Mercredi après-midi, la cour d’appel de Paris s’est par ailleurs alignée sur une décision de la Cour de justice de l’Union européenne reconnaissant le caractère abusif de ces prêts. «Ces décisions sont décisives, fait valoir Charles Constantin-Vallet. Désormais l’ensemble des consommateurs concernés par les prêts en francs suisses, et pas seulement ceux ayant souscrit Helvet Immo, peuvent saisir la justice afin d’annuler leur prêt.»
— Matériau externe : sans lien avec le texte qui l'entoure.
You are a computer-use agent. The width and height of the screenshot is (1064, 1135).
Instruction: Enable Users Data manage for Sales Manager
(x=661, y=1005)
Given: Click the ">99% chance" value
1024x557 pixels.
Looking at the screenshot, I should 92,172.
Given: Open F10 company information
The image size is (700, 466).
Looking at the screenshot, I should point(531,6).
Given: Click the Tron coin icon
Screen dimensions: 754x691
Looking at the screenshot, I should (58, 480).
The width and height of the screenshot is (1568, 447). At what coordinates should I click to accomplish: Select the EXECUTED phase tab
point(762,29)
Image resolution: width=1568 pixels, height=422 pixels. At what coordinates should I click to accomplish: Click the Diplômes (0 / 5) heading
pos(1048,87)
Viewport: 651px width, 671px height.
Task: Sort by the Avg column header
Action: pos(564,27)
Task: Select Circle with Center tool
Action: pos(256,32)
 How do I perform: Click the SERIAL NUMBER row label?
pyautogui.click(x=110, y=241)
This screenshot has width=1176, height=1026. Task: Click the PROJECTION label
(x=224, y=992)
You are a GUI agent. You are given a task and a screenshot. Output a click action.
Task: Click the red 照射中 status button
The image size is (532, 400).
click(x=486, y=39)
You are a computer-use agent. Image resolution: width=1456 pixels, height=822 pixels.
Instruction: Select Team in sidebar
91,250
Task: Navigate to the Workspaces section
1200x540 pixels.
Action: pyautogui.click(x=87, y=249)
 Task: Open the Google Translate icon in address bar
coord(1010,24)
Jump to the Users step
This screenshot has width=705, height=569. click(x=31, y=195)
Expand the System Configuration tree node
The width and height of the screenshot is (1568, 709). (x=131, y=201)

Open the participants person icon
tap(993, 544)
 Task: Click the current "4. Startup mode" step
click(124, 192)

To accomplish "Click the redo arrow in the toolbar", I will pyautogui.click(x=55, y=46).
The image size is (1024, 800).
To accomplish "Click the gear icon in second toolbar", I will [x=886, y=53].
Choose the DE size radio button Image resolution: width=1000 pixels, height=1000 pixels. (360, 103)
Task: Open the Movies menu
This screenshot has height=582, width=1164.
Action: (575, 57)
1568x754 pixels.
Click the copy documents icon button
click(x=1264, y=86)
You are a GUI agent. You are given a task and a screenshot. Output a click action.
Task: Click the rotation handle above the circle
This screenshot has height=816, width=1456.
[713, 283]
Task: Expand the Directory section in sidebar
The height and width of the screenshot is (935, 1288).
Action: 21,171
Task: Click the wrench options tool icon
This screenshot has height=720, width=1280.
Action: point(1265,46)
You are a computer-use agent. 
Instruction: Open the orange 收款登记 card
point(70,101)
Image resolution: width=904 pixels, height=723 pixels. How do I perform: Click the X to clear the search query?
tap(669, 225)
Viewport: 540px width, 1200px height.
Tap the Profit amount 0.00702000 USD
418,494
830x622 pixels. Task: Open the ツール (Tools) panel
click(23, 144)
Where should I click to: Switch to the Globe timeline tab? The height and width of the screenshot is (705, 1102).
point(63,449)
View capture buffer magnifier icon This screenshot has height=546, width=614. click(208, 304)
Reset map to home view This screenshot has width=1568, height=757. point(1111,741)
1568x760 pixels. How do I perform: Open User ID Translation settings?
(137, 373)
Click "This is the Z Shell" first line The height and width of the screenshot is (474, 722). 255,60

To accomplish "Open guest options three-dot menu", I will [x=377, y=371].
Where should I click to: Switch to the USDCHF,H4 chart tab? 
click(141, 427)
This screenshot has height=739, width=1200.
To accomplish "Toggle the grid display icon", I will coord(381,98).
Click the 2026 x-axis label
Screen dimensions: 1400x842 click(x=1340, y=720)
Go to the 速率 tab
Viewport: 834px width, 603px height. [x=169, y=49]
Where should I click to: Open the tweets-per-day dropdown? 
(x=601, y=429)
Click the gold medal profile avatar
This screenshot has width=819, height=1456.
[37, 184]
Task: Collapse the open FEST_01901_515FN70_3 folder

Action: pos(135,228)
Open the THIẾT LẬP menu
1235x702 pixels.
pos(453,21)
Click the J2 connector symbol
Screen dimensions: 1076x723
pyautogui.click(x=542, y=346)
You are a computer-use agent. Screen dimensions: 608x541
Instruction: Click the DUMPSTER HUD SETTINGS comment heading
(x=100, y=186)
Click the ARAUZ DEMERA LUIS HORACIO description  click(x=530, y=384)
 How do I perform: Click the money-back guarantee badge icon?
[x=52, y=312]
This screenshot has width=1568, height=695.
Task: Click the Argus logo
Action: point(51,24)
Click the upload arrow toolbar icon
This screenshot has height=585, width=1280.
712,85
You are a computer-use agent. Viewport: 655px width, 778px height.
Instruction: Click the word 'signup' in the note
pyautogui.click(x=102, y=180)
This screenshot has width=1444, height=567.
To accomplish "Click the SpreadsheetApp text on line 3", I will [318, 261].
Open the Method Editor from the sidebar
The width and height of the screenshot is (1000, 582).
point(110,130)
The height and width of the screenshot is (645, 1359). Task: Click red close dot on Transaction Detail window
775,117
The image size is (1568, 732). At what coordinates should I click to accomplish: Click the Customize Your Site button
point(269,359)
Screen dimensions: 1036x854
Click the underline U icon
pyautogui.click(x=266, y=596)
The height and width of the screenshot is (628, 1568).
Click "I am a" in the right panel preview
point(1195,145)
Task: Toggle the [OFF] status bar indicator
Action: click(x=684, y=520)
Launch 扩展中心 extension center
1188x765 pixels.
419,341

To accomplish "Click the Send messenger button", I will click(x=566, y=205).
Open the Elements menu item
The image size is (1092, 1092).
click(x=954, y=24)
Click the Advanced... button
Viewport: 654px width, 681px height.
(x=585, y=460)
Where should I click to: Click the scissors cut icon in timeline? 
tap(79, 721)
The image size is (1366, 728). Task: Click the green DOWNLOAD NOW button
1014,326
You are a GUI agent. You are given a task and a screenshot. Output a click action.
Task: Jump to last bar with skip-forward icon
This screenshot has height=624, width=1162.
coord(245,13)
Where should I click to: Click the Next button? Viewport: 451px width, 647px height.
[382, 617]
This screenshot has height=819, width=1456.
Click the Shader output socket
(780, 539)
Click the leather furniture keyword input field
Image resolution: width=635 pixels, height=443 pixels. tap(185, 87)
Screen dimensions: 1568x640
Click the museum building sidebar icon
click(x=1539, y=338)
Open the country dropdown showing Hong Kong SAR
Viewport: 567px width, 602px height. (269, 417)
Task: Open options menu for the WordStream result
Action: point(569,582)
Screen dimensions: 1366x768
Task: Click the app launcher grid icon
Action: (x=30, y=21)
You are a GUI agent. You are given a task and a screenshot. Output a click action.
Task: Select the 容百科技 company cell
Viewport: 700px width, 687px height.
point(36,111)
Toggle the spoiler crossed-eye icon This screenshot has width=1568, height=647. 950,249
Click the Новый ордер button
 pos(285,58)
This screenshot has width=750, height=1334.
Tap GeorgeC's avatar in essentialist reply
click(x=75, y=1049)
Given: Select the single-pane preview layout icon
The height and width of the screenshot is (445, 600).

La justice prévoit qu’ils ne devront rembourser à la banque que le capital emprunté, sans taux d’intérêt et sans frais. Ce qui risque de coûter cher aux établissements. BNP Paribas Personnal Finance a, par exemple, prêté pour 800 millions d’euros dans le cadre des emprunts Helvet Immo. «La Cour de Justice de l’Union européenne a expliqué que le coût pour les banques n’est pas important. L’essentiel, c’est l’effet dissuasif de la règle qui doit les conduire à ne plus stipuler des clauses abusives dans les contrats commercialisés», souligne Charles Constantin-Vallet.